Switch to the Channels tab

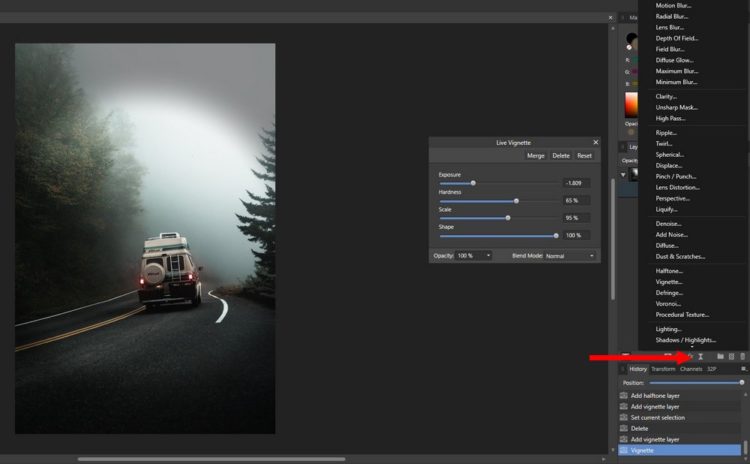tap(691, 369)
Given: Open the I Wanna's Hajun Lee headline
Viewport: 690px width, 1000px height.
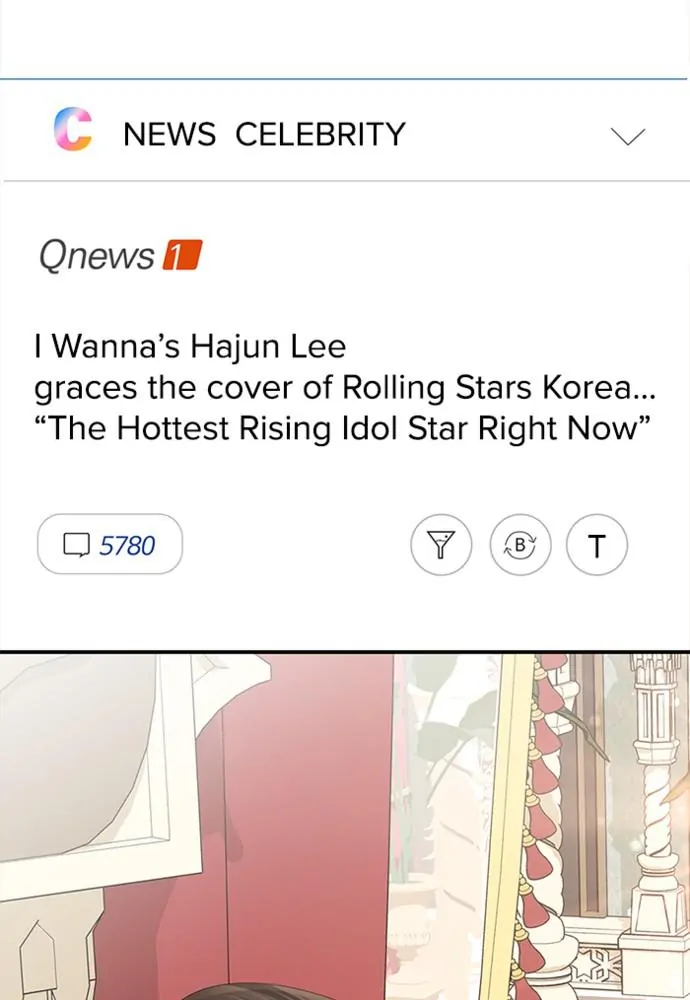Looking at the screenshot, I should [x=190, y=347].
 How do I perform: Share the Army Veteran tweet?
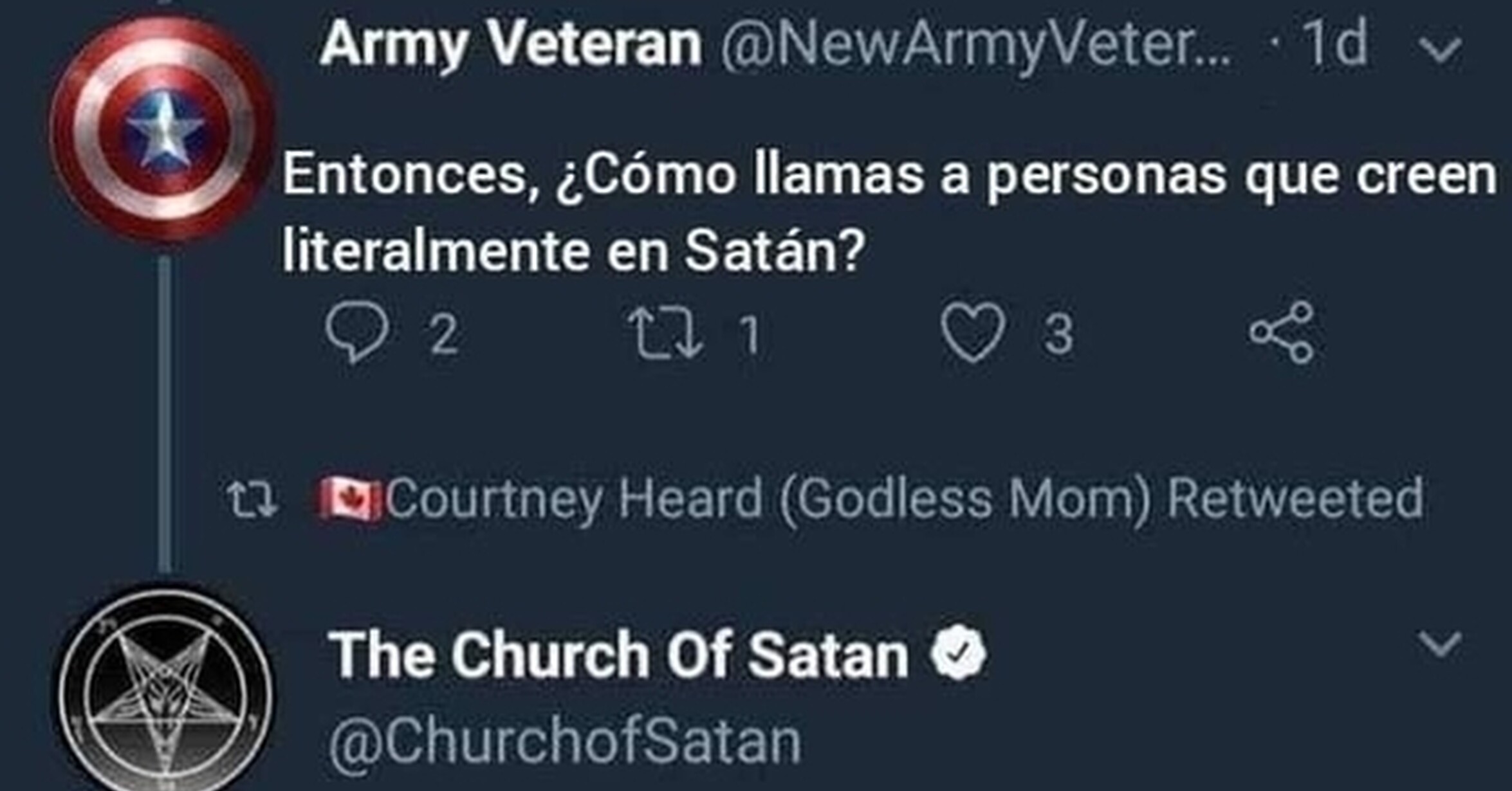[1281, 332]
=====
▶ **TASK DETAILS**
Leaving out the pictures, please transcribe exactly the lines from the one that holds "Given: Open the I Wanna's Hajun Lee headline" through the last line of the entries above, both included.

▶ **REPLY**
Given: Open the I Wanna's Hajun Lee headline
Viewport: 690px width, 1000px height.
Looking at the screenshot, I should [x=190, y=347].
 How do I perform: Share the Army Veteran tweet?
[1281, 332]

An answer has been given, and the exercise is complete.